(DATA FOR REVIEW)
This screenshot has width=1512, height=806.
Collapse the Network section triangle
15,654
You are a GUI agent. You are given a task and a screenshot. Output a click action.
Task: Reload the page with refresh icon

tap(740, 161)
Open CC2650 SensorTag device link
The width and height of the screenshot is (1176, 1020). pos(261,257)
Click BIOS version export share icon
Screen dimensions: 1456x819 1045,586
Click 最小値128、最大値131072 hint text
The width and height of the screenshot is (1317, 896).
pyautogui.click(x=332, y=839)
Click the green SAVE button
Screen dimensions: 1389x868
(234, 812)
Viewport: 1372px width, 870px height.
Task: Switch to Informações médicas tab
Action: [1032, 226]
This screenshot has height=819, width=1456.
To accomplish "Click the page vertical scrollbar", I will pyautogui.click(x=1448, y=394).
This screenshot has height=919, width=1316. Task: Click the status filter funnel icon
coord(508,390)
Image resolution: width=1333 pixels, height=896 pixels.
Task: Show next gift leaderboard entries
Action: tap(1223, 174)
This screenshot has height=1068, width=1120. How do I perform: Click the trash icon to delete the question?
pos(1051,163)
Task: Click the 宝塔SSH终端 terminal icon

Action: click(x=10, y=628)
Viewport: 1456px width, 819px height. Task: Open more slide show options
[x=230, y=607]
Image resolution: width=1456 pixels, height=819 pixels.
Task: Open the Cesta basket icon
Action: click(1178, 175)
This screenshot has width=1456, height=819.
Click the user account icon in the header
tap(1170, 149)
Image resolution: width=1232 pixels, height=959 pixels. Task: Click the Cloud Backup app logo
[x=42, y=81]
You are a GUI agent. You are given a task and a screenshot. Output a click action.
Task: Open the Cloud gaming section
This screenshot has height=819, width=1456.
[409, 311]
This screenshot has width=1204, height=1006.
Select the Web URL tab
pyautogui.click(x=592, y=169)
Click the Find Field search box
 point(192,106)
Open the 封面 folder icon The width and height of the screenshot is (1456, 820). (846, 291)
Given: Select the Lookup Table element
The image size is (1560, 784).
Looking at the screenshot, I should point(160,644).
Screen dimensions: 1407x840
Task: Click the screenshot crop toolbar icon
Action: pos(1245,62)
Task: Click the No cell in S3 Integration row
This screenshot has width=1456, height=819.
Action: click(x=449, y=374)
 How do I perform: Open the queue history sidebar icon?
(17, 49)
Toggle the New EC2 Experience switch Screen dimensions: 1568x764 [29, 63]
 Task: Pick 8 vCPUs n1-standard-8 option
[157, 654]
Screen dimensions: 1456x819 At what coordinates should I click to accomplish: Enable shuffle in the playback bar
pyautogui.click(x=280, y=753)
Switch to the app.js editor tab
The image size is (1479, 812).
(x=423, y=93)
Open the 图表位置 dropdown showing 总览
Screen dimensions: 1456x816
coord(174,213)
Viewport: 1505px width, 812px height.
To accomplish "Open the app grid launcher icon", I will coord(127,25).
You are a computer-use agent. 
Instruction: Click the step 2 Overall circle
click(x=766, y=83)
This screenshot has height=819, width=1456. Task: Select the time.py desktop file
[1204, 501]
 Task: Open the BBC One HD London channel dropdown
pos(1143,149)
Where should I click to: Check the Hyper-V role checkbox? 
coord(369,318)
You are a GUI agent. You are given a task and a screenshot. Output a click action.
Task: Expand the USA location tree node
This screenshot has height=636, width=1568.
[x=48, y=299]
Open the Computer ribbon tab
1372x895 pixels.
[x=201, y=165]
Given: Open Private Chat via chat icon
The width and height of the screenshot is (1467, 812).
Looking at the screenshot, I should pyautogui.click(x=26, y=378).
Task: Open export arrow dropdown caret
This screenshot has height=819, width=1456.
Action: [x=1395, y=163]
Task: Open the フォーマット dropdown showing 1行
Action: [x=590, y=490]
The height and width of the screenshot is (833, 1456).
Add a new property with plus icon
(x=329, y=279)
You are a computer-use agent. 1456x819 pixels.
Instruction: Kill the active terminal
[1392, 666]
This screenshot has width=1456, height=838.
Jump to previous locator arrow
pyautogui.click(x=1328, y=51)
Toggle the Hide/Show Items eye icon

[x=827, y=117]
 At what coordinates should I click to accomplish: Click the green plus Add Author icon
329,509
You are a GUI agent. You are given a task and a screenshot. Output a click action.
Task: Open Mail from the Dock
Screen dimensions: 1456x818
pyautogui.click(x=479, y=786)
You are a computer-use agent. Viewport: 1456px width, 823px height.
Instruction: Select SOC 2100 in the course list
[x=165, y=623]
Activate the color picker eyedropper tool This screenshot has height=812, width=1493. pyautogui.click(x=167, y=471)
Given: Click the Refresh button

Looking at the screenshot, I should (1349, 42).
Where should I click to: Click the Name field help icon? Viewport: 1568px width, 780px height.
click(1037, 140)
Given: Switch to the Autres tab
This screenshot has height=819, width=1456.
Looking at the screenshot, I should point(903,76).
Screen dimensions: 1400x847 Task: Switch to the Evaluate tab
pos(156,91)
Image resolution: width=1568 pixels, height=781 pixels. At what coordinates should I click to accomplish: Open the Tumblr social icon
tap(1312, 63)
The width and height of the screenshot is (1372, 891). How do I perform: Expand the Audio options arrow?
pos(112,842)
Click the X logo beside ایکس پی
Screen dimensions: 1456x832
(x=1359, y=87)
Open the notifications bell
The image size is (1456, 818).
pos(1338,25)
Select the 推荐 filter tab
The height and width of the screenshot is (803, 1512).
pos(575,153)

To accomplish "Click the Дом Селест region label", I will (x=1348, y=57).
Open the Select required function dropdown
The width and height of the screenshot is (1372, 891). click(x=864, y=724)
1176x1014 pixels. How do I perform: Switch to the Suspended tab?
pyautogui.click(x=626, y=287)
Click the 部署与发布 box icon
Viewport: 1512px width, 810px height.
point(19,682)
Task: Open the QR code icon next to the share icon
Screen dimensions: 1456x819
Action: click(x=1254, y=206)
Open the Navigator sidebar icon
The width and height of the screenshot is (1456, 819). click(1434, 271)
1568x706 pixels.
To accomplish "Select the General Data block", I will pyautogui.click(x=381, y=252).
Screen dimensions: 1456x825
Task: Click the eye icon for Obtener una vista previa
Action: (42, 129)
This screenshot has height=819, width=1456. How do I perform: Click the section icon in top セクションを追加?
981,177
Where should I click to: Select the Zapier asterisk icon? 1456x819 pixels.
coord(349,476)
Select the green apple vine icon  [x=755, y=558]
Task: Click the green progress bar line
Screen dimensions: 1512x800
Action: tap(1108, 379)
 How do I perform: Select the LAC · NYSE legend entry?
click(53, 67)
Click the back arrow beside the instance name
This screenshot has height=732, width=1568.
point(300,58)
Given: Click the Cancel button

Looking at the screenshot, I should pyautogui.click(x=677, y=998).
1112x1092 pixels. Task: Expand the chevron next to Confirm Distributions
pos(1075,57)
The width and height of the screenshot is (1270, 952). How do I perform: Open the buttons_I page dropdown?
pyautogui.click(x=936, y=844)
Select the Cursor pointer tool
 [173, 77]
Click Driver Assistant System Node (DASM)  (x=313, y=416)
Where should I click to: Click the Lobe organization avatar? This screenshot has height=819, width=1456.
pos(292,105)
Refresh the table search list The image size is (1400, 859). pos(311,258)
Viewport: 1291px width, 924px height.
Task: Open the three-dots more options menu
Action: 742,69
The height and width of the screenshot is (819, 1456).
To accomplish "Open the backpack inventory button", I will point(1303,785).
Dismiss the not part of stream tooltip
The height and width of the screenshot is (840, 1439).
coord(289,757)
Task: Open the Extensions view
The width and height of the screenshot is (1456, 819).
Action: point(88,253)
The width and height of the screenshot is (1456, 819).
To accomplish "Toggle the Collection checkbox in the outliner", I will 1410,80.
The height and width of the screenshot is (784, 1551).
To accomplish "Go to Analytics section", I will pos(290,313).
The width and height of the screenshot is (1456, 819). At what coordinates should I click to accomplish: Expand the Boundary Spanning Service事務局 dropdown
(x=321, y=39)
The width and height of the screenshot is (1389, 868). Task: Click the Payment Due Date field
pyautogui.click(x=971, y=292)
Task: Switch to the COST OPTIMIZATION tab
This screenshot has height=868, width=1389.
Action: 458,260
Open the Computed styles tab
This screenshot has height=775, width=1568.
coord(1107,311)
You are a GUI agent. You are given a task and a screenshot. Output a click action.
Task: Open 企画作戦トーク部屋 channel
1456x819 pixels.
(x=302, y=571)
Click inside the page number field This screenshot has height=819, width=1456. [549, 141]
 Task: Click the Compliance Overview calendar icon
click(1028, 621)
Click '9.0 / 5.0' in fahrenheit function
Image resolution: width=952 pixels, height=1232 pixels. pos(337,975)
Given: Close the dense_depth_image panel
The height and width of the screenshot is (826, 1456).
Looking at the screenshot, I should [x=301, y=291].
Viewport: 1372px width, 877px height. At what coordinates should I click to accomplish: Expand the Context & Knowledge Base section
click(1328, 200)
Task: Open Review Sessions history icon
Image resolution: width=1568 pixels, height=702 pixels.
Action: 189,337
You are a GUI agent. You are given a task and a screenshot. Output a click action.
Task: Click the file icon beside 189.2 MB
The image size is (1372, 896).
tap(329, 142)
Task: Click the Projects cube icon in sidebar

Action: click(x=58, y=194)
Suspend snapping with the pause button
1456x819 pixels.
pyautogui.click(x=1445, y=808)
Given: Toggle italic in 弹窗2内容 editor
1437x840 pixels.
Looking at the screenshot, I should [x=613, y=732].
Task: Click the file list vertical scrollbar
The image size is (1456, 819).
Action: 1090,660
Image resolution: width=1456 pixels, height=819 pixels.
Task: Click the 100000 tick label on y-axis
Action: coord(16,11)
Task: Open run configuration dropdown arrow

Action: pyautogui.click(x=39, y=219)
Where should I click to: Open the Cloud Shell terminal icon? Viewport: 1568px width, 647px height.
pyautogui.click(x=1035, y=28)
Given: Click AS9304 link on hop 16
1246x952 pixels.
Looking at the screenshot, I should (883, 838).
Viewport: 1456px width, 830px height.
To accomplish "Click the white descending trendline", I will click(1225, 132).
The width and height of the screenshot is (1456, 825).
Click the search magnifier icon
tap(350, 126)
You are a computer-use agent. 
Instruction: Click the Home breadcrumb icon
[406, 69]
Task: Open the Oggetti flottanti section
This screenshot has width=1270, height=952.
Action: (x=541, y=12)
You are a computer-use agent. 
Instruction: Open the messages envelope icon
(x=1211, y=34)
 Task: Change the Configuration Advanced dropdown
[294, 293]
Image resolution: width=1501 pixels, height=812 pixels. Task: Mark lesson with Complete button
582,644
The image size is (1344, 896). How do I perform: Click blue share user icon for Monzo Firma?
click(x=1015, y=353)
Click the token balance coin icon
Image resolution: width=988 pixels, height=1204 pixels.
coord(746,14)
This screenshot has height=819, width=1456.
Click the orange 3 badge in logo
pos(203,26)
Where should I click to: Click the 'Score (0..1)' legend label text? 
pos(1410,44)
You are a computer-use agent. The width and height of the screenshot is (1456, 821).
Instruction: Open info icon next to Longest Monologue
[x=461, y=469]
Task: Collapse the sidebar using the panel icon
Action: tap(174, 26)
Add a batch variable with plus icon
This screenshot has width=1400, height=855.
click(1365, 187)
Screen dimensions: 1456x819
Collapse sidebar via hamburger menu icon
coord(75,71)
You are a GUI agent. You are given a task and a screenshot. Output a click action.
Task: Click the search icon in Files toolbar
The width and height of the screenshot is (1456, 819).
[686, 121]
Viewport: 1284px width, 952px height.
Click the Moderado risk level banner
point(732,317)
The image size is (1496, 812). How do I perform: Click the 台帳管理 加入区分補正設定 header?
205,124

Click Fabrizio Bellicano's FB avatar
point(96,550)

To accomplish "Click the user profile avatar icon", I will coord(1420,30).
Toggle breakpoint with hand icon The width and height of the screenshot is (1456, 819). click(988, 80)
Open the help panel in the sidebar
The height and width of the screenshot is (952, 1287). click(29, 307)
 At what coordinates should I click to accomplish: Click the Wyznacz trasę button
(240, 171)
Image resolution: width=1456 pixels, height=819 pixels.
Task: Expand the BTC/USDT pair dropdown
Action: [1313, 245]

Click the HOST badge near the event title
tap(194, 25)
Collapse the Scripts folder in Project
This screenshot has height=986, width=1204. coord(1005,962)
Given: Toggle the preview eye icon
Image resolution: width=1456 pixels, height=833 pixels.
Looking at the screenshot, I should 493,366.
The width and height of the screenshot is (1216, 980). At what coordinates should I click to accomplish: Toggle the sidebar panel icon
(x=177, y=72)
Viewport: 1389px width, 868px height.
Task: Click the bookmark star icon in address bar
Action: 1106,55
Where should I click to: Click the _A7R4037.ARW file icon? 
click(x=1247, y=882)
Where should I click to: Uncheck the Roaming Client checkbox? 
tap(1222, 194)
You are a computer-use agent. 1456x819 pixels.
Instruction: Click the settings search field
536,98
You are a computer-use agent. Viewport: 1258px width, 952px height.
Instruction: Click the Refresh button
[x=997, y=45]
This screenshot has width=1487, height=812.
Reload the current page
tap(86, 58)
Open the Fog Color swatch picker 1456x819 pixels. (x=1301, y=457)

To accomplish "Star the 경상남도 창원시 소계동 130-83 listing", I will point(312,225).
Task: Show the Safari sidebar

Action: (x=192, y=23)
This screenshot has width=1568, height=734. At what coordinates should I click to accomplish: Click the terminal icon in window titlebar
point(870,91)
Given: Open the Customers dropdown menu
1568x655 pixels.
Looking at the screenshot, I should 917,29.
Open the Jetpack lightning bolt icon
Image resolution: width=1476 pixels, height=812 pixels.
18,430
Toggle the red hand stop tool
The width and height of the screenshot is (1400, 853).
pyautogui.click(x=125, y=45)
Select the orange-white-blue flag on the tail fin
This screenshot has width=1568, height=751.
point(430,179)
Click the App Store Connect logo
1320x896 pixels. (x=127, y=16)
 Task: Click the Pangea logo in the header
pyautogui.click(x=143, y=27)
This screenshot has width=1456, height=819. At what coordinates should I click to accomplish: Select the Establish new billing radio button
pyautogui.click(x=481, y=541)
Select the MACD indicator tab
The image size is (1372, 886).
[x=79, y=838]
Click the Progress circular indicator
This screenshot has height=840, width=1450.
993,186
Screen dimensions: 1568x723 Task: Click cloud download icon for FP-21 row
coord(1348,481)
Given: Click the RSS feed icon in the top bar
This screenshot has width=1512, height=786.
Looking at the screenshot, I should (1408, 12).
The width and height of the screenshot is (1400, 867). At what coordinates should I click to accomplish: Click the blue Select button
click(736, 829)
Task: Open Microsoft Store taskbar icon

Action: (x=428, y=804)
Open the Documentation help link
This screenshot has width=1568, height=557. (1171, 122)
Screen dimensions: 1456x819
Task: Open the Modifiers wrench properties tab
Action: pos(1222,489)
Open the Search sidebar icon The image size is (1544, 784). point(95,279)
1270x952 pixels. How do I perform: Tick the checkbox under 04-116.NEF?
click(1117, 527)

(PROBLEM REQUIREMENTS) Please show the lines of the material that contain the string "scrollbar".

(ANSWER FOR THE TASK)
To accomplish "Click the page vertical scrollbar", I will pyautogui.click(x=1448, y=394).
Task: Click the file list vertical scrollbar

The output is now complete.